VIEWED from Iraq, where we just spent eight days meeting with American and Iraqi military and civilian personnel, the political debate in Washington is surreal. The Bush administration has over four years lost essentially all credibility. Yet now the administration’s critics, in part as a result, seem unaware of the significant changes taking place.

Here is the most important thing Americans need to understand: We are finally getting somewhere in Iraq, at least in military terms. As two analysts who have harshly criticized the Bush administration’s miserable handling of Iraq, we were surprised by the gains we saw and the potential to produce not necessarily “victory” but a sustainable stability that both we and the Iraqis could live with. …

… for now, things look much better than before. American advisers told us that many of the corrupt and sectarian Iraqi commanders who once infested the force have been removed. The American high command assesses that more than three-quarters of the Iraqi Army battalion commanders in Baghdad are now reliable partners (at least for as long as American forces remain in Iraq).

In addition, far more Iraqi units are well integrated in terms of ethnicity and religion. The Iraqi Army’s highly effective Third Infantry Division started out as overwhelmingly Kurdish in 2005. Today, it is 45 percent Shiite, 28 percent Kurdish, and 27 percent Sunni Arab.

… In war, sometimes it’s important to pick the right adversary, and in Iraq we seem to have done so. A major factor in the sudden change in American fortunes has been the outpouring of popular animus against Al Qaeda and other Salafist groups, as well as (to a lesser extent) against Moktada al-Sadr’s Mahdi Army.

These groups have tried to impose Shariah law, brutalized average Iraqis to keep them in line, killed important local leaders and seized young women to marry off to their loyalists.
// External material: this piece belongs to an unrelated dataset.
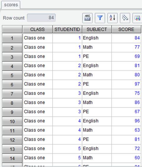Viewport: 142px width, 167px height.
Task: Click the blank top-left corner header cell
Action: pyautogui.click(x=12, y=29)
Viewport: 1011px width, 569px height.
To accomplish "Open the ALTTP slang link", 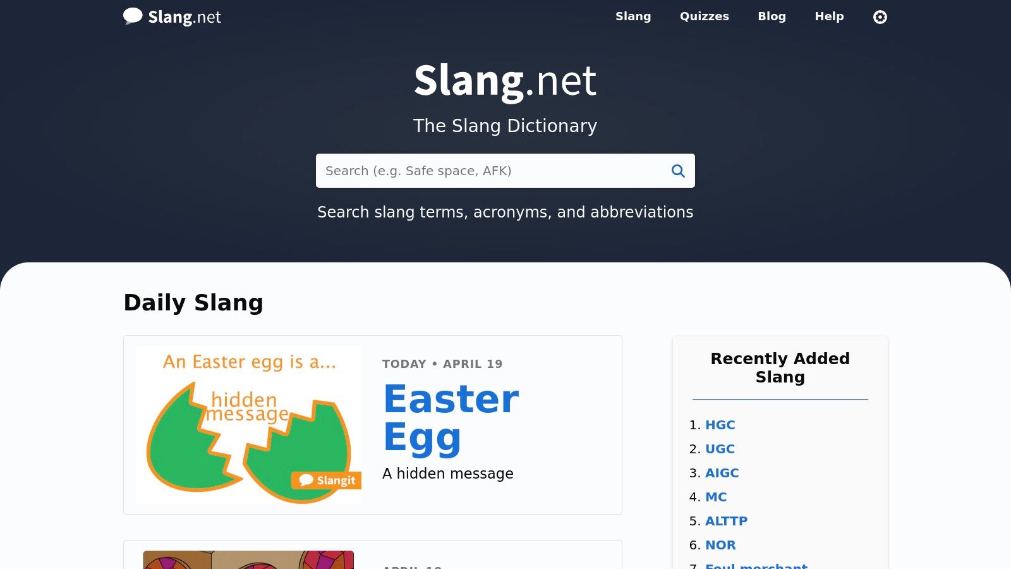I will [x=726, y=521].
The result has been that in the last six months Iraqis have begun to turn on the extremists and turn to the Americans for security and help. …

… How much longer should American troops keep fighting and dying to build a new Iraq while Iraqi leaders fail to do their part? And how much longer can we wear down our forces in this mission? These haunting questions underscore the reality that the surge cannot go on forever. But there is enough good happening on the battlefields of Iraq today that Congress should plan on sustaining the effort at least into 2008.

 

 

Hugh Hewitt interviews John Burns who gives us background to use when Petraeus gives his report in September.
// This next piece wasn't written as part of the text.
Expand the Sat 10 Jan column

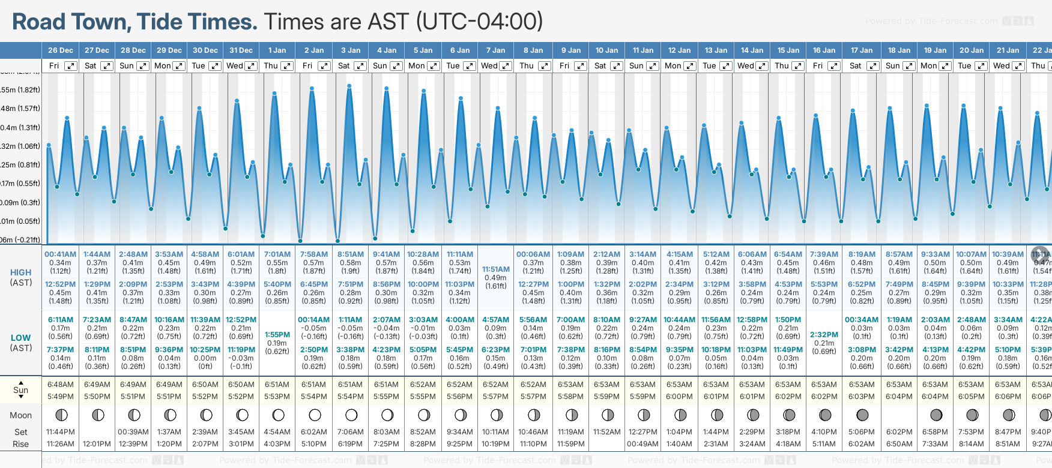point(617,66)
But to speak of General Petraeus in particular, General Petraeus is 54 years old. Let’s look at this just simply as a matter of career, beyond the matter of principle on which I think we could also say we could expect him to make a forthright report. At 54, General Petraeus is a young four star general, who could expect to have as much as ten more years in the military. And he has every reason to give a forthright and frank report on this. And he says, and he says this insistently, that he will give a forthright, straightforward report, and if the people in Washington don’t like it, then they can find somebody else who will give his forthright, straightforward report. He is not without options on a personal basis, General Petraeus, and I think he, from everything I’ve learned from him, sees both a professional, in the first place, and personal imperative to state the truth as he sees it about this war.

 

 

 

The Captain posts on a good David Ignatius column from Sunday and the Clinton/Obama spat.

 

 

 

Debra Saunders writes on John Doe v. The Flying Imams.
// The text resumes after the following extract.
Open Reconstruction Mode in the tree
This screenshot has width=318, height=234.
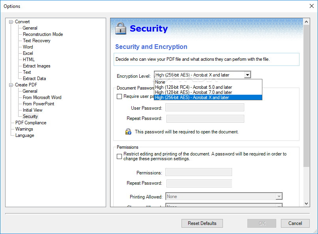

Imagine you’re waiting to board a plane, and you see fellow travelers acting strangely and muttering words that you don’t understand. Maybe they’re Muslim, maybe they’re not. You’re afraid that they are up to no good. What do you do?

Nothing. If you report the behavior, you might get sued. Or so Americans had reason to believe after House Democratic leaders omitted from a homeland security bill a measure by Rep. Peter King, R-N.Y. — that passed by a 304-to-121 vote in a different bill — to grant immunity from civil liability to people who report potential threats to or acts of terrorism against transportation systems or passengers.

Until late last week, that is, when King announced a deal with Democratic leaders to put his amendment into the homeland security bill, which later was approved by both houses. …

 

 

Michael Goodwin has more on the Eliot mess.

For someone who fancies himself a student of political history, Eliot Spitzer seems to have missed the most important lessons. Chief among them is that the coverup is usually worse than the crime.

New York’s Democratic governor, who in two past interviews with me said he had learned things from F.D.R., Lyndon Johnson, Richard Nixon and Bill Clinton, was on top of the world just a week ago. He had squashed dissent in his own party and all that stood between him and one-man rule of the Empire State was the weakened Republican leader of the state Senate.

But as Week 2 of the “Eliot Mess” begins, Spitzer is in a free fall. The definition of “scarce” in Albany is anybody of either party who believes the governor’s claim he had nothing to do with the dirty tricks plot his office concocted against Senate Majority Leader Joe Bruno. …

… The plot was aligned perfectly with comments he often made about getting rid of Bruno. With Democrats enjoying a huge majority in the Assembly, and with Speaker Shelly Silver mostly abdicating his leadership role to Spitzer, Bruno was the last man willing to say no to the governor. With only a two-seat GOP majority, the feisty Bruno could still block legislation, hold up appointments and deny confirmation to Spitzer judicial picks.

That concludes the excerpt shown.